Copy the lines starting at the one that contains "[Enlace al carrito" and ending at the one that contains "Inciensos Jazmín (25, 1931)", swapping "Sweet Home" for "Dulce Hogar" and leaving everything else unchanged.

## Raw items
--
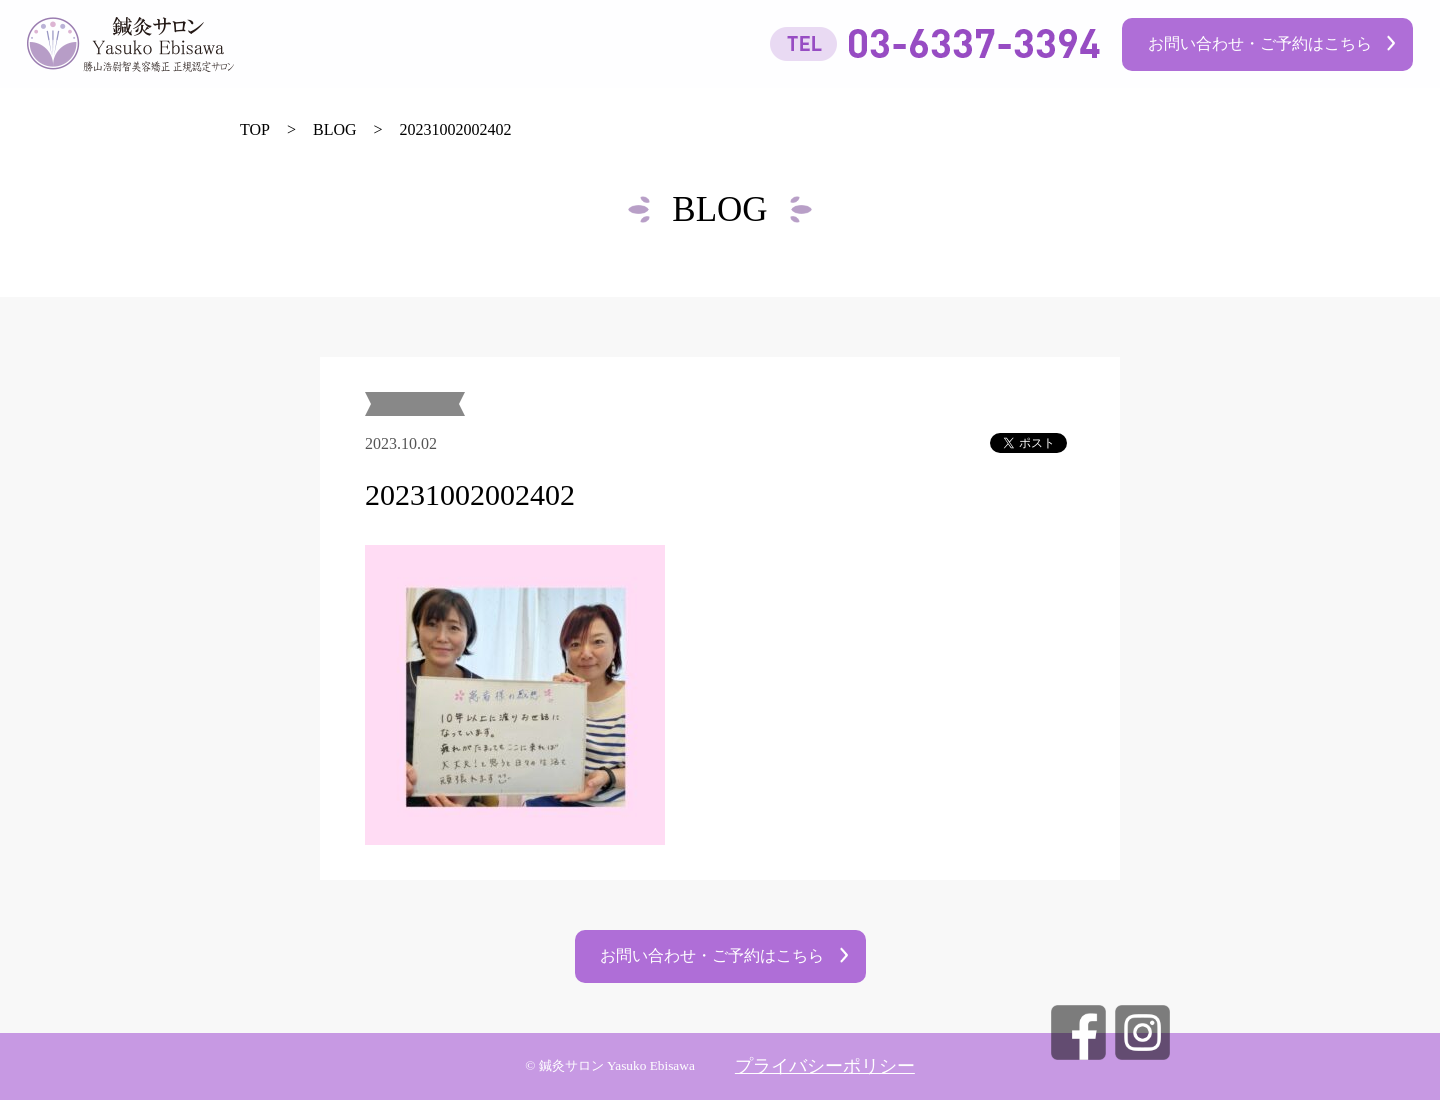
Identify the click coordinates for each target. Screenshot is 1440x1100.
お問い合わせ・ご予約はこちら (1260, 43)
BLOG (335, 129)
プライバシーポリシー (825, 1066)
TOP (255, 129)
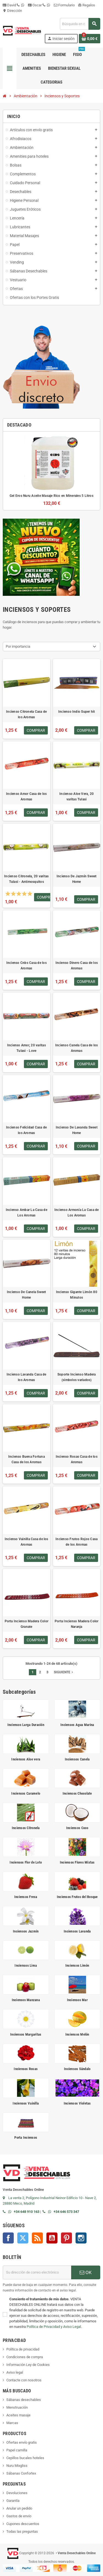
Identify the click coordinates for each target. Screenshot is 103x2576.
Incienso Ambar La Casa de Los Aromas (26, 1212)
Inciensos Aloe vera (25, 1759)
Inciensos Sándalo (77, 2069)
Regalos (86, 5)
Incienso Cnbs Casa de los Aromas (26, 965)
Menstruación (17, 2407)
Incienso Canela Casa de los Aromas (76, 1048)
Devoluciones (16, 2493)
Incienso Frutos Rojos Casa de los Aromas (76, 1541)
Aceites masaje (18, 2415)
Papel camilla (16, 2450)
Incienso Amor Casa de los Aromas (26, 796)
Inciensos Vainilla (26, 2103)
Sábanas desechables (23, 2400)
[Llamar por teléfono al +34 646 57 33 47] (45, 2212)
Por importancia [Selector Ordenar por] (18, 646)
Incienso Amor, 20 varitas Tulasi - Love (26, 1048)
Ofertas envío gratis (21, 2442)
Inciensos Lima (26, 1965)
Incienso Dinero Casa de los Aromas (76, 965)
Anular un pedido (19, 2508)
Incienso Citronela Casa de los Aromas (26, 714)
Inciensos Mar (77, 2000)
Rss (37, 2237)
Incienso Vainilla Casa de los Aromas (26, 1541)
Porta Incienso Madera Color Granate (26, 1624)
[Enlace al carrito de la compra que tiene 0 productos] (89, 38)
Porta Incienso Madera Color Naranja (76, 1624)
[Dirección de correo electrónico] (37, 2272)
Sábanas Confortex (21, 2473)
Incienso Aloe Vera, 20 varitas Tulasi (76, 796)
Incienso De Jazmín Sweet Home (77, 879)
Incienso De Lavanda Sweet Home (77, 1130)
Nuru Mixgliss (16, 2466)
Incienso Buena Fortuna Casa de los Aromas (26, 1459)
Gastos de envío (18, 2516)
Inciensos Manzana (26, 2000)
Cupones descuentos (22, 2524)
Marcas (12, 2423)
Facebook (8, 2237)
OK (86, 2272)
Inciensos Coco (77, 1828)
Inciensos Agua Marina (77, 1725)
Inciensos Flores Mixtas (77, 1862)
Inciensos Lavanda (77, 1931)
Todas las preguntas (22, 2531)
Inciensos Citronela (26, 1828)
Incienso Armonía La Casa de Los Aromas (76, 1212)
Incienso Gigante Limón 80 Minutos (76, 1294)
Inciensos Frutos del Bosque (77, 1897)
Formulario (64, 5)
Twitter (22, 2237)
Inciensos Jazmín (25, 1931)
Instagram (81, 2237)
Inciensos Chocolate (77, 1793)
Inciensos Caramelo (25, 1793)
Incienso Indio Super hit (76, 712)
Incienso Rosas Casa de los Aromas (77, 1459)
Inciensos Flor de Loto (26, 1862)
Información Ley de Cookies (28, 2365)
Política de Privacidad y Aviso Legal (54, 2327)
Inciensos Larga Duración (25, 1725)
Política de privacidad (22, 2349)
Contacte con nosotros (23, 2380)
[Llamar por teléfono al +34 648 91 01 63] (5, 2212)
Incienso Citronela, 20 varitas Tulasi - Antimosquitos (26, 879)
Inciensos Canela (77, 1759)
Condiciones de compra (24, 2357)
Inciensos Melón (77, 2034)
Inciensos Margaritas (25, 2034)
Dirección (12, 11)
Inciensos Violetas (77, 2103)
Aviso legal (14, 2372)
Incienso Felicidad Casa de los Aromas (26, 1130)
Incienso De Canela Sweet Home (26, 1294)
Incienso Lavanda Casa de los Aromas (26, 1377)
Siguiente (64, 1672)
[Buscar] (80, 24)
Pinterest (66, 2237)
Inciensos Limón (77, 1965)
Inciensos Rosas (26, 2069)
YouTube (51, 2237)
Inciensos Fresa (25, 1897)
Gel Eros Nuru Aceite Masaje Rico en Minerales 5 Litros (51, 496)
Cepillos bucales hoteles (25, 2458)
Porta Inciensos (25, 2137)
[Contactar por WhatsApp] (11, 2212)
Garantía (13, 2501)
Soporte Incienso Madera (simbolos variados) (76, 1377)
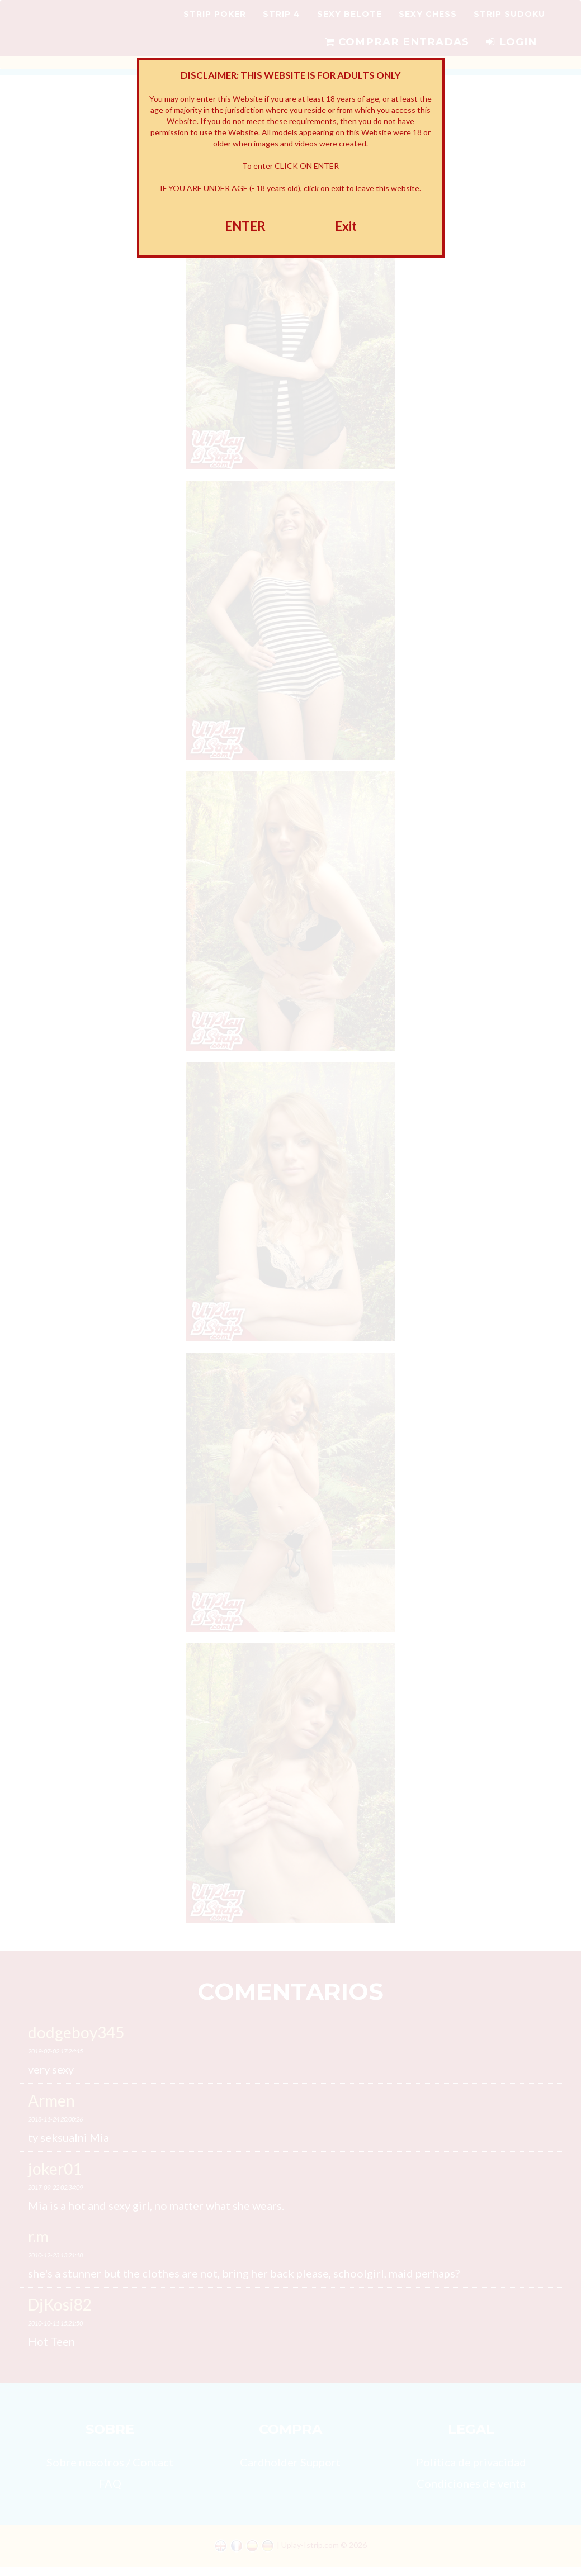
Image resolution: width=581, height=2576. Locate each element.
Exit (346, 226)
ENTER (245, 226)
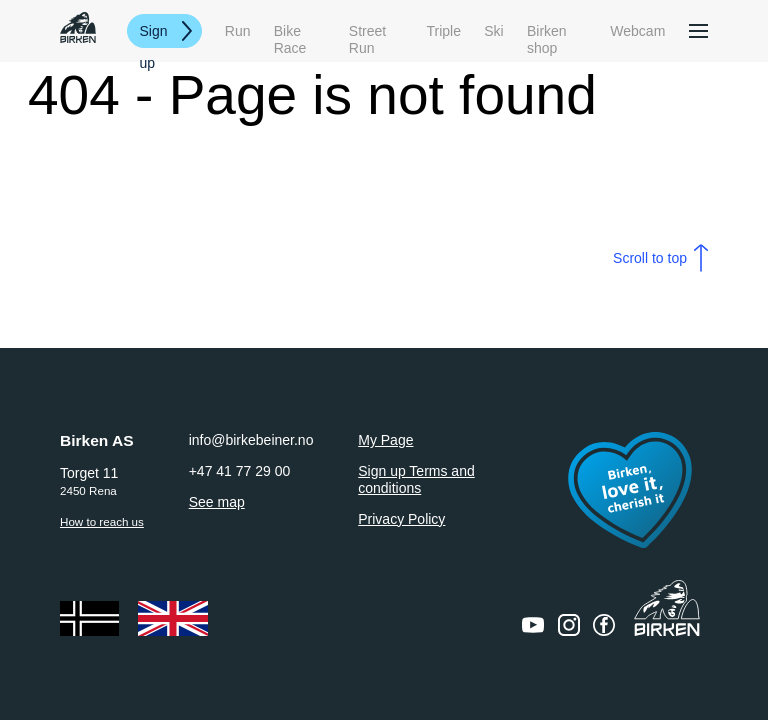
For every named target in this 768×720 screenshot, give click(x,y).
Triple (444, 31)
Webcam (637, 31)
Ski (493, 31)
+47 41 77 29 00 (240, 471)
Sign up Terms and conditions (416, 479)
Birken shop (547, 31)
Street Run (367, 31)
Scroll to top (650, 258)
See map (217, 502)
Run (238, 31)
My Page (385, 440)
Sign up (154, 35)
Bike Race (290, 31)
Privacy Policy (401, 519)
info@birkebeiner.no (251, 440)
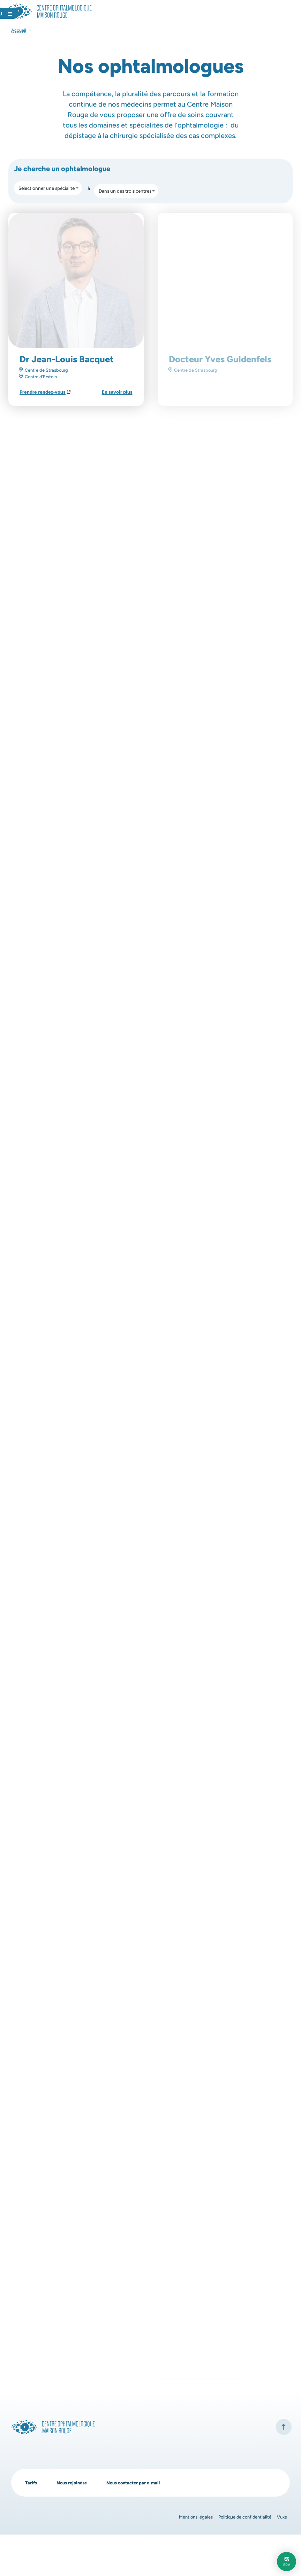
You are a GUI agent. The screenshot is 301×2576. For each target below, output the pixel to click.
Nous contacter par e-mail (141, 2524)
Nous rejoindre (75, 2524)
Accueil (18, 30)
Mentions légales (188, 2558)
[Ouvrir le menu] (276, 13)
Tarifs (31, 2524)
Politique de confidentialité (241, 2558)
--
## RESULT BELOW
[Enlace al carrito de la compra que tiene 0 productos] (89, 38)
Porta Incienso Madera Color Naranja (76, 1624)
[Dirección de correo electrónico] (37, 2272)
Sábanas Confortex (21, 2473)
Incienso Aloe Vera, 20 varitas Tulasi (76, 796)
Incienso De Jazmín Dulce Hogar (77, 879)
Incienso De Lavanda Dulce Hogar (77, 1130)
Nuru Mixgliss (16, 2466)
Incienso Buena Fortuna Casa de los Aromas (26, 1459)
Gastos de envío (18, 2516)
Inciensos Manzana (26, 2000)
Cupones descuentos (22, 2524)
Marcas (12, 2423)
Facebook (8, 2237)
OK (86, 2272)
Inciensos Coco (77, 1828)
Inciensos Agua Marina (77, 1725)
Inciensos Flores Mixtas (77, 1862)
Inciensos Lavanda (77, 1931)
Todas las preguntas (22, 2531)
Inciensos Citronela (26, 1828)
Incienso Armonía La Casa de Los Aromas (76, 1212)
Incienso Gigante Limón 80 Minutos (76, 1294)
Inciensos Frutos del Bosque (77, 1897)
Formulario (64, 5)
Twitter (22, 2237)
Inciensos Jazmín (25, 1931)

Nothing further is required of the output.